Let's try to come up with a formula which approximates $\tan$ directly, instead of via approximations of $\sin$ and $\cos$. For our formula to be computationally efficient, we should use operations which a computer processor can do quickly: addition, subtraction, multiplication and division (so, no square roots or suchlike). We will go hunting through the space of all possible formulae, which sounds unnavigable - any sequence of operations in any order, using any numbers, produces such a formula. Fortunately, the space is well-understood mathematically: it's the rational functions $\mathbb{R}(x)$.
These functions form a field, which roughly means you can add, subtract, multiply or divide any two formulae and you get another formula.
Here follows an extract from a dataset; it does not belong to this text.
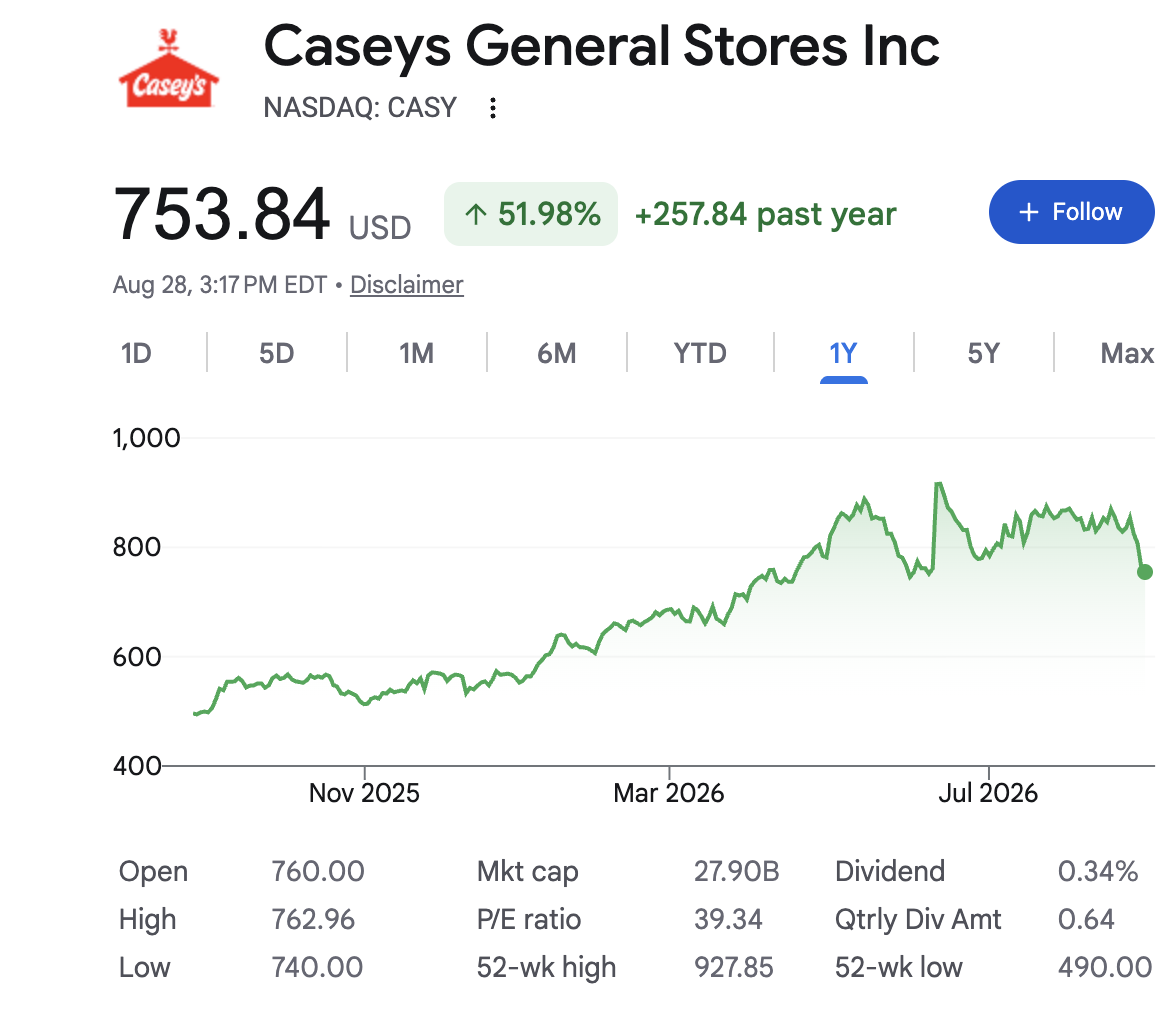Viewport: 1164px width, 1012px height.
Task: Click the Casey's logo icon
Action: 169,68
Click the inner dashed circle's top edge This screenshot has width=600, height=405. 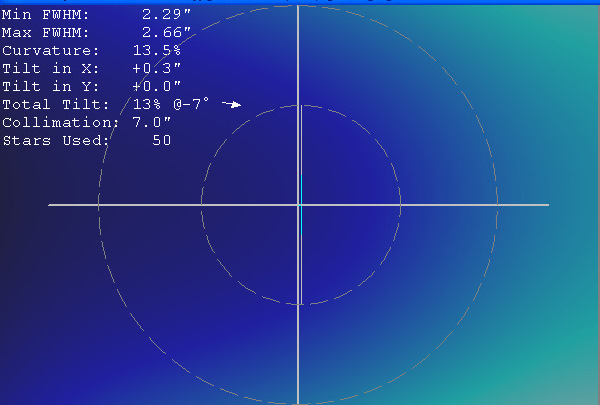tap(300, 105)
Every rational function can be written as a ratio of polynomials $f(x) = p(x)/q(x)$; intuitively this is because without division, we have the space of polynomials $\mathbb{R}[x]$, dividing polynomials gives us ratios, and adding, subtracting, multiplying, or dividing ratios gives us other ratios. (Conveniently, every formula can be evaluated with at most one division - the slowest of these operations on actual processors.)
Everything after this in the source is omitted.